» **WHAT YOU WILL DO**: Copy the entries word for word, from the start of the entries through the line that contains "(430, 1748).", and nothing beyond that line.
== Segment start ==
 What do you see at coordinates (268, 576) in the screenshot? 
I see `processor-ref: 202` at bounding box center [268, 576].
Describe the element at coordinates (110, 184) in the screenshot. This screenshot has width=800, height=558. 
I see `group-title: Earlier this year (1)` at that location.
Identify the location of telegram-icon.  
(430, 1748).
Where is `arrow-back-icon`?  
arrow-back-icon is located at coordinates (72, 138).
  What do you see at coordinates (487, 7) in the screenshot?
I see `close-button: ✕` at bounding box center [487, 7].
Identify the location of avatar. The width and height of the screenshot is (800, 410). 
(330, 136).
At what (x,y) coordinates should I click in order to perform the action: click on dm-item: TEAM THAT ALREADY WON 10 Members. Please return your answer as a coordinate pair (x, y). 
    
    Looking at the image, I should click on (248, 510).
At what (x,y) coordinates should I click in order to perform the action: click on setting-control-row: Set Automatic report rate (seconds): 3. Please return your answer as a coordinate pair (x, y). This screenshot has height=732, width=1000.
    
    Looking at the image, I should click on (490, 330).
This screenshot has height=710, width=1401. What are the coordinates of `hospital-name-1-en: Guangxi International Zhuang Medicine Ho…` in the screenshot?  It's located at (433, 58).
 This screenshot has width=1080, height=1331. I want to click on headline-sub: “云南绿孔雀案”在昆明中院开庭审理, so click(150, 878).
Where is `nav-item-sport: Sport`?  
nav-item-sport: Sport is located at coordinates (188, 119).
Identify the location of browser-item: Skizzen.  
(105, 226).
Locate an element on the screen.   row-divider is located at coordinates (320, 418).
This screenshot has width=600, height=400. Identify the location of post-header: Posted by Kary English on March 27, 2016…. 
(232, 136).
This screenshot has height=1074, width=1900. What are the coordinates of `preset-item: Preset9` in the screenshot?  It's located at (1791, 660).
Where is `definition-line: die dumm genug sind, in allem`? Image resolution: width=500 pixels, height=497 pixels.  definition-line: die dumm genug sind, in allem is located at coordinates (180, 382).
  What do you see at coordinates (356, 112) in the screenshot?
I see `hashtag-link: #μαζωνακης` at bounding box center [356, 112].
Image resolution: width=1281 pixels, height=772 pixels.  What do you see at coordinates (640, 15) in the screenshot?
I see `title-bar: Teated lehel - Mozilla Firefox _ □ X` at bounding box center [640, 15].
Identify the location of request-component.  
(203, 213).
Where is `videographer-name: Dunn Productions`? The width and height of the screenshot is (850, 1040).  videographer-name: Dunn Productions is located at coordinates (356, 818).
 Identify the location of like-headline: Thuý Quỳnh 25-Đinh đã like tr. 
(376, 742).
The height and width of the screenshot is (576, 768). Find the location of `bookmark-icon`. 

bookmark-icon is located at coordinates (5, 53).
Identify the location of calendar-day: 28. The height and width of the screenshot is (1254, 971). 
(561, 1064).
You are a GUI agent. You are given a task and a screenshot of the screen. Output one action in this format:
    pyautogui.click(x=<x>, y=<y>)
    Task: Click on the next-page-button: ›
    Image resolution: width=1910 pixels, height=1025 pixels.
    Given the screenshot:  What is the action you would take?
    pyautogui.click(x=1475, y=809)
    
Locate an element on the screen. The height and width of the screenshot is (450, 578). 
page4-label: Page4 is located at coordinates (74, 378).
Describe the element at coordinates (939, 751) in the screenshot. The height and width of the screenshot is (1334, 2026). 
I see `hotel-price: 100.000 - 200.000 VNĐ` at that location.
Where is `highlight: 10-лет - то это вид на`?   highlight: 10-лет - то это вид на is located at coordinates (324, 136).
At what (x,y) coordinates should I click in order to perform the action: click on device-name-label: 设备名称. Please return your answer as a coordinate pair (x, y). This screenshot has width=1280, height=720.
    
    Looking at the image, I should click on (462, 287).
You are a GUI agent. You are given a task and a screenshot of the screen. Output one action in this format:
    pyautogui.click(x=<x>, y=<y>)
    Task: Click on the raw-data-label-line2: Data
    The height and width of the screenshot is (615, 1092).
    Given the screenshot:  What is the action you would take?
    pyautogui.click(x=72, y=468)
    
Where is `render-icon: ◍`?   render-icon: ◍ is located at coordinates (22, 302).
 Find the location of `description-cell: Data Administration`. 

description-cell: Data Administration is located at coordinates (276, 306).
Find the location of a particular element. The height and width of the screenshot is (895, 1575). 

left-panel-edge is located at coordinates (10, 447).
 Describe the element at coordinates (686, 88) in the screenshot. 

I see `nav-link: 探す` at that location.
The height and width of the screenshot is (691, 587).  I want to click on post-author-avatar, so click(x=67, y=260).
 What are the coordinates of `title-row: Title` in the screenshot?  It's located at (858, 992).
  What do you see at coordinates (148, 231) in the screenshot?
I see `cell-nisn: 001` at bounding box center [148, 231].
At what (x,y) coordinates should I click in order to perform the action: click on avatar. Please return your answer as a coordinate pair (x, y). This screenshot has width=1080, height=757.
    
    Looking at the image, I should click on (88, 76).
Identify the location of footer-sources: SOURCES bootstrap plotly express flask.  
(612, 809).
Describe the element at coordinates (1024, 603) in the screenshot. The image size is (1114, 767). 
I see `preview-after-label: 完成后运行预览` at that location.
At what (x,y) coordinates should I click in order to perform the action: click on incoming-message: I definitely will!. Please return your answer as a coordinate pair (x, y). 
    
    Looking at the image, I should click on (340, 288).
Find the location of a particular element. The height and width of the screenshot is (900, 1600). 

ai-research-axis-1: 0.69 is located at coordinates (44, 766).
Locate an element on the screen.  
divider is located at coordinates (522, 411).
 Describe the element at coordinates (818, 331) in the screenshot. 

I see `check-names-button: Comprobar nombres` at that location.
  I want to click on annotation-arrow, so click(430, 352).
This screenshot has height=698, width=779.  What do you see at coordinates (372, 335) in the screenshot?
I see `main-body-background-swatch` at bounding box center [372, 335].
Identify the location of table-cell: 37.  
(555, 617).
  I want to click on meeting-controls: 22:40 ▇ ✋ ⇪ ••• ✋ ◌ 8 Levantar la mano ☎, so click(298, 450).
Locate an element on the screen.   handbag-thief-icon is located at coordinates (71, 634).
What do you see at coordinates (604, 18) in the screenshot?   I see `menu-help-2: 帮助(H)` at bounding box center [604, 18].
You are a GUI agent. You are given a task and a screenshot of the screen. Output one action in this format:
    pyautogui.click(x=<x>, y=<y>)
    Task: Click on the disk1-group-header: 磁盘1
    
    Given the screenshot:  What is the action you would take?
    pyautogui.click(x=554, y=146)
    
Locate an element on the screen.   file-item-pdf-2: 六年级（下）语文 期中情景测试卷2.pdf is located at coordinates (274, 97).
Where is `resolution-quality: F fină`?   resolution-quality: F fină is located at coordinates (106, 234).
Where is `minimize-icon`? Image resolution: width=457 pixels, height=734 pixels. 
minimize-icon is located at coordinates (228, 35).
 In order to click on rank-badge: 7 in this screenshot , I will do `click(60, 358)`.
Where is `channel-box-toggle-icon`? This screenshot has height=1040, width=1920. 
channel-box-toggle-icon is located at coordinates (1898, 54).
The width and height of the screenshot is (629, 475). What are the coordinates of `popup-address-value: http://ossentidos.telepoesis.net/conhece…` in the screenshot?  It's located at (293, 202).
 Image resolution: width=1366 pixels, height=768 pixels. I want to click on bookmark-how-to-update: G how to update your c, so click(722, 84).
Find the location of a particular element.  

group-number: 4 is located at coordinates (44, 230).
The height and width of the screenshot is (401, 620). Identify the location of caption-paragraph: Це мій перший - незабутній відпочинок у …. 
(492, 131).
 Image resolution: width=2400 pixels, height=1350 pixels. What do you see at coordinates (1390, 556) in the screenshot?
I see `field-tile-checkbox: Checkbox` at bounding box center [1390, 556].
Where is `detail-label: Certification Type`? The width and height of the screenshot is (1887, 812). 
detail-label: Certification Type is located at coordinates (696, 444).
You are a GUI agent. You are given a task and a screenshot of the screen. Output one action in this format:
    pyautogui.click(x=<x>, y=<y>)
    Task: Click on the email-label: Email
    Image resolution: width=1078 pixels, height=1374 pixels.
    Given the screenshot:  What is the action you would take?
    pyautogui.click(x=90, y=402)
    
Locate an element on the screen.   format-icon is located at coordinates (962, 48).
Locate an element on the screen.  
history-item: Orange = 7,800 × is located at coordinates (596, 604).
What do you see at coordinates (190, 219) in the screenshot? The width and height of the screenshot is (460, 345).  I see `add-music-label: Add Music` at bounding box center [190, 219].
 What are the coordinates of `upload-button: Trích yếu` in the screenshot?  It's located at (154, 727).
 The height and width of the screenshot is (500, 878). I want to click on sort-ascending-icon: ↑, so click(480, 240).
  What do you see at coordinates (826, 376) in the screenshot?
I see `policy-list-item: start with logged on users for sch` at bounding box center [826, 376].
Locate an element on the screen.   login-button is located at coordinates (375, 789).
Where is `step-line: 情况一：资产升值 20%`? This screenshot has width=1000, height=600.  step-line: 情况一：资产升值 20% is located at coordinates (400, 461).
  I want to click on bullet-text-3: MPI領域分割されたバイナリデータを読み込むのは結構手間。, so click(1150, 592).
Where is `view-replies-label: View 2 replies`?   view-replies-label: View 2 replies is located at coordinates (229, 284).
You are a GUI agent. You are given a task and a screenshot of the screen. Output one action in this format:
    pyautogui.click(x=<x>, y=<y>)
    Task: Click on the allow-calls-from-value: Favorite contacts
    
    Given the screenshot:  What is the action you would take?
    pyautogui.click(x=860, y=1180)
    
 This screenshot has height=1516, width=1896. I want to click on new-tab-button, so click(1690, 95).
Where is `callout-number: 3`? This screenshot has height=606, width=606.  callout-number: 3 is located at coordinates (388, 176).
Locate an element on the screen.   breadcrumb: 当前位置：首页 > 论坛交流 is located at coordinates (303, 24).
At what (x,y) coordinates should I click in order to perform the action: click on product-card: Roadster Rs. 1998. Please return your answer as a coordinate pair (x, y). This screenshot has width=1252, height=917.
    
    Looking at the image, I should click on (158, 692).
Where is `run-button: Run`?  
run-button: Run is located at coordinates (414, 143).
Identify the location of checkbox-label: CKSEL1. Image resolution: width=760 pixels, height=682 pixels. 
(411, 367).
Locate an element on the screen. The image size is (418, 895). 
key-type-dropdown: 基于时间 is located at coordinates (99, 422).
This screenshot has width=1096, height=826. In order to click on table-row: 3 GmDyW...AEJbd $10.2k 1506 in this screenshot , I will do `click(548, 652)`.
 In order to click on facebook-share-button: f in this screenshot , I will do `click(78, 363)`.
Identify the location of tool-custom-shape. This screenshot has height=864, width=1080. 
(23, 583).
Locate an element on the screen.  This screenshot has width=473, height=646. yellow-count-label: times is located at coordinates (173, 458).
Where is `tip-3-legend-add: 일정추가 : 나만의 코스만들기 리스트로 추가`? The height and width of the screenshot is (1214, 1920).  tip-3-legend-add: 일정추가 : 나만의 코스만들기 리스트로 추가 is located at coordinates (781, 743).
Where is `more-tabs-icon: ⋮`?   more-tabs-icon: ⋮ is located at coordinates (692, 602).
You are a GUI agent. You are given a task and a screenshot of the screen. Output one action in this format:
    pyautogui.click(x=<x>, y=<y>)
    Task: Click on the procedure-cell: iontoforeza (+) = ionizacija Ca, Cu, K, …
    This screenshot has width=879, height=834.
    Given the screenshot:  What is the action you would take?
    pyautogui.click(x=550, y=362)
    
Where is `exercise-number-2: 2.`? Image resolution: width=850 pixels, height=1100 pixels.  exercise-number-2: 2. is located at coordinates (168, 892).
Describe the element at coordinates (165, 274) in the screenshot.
== Segment end ==
» **SOLUTION TO THE PROBLEM**:
 What do you see at coordinates (268, 576) in the screenshot? 
I see `processor-ref: 202` at bounding box center [268, 576].
Describe the element at coordinates (110, 184) in the screenshot. This screenshot has width=800, height=558. 
I see `group-title: Earlier this year (1)` at that location.
Identify the location of telegram-icon.  
(430, 1748).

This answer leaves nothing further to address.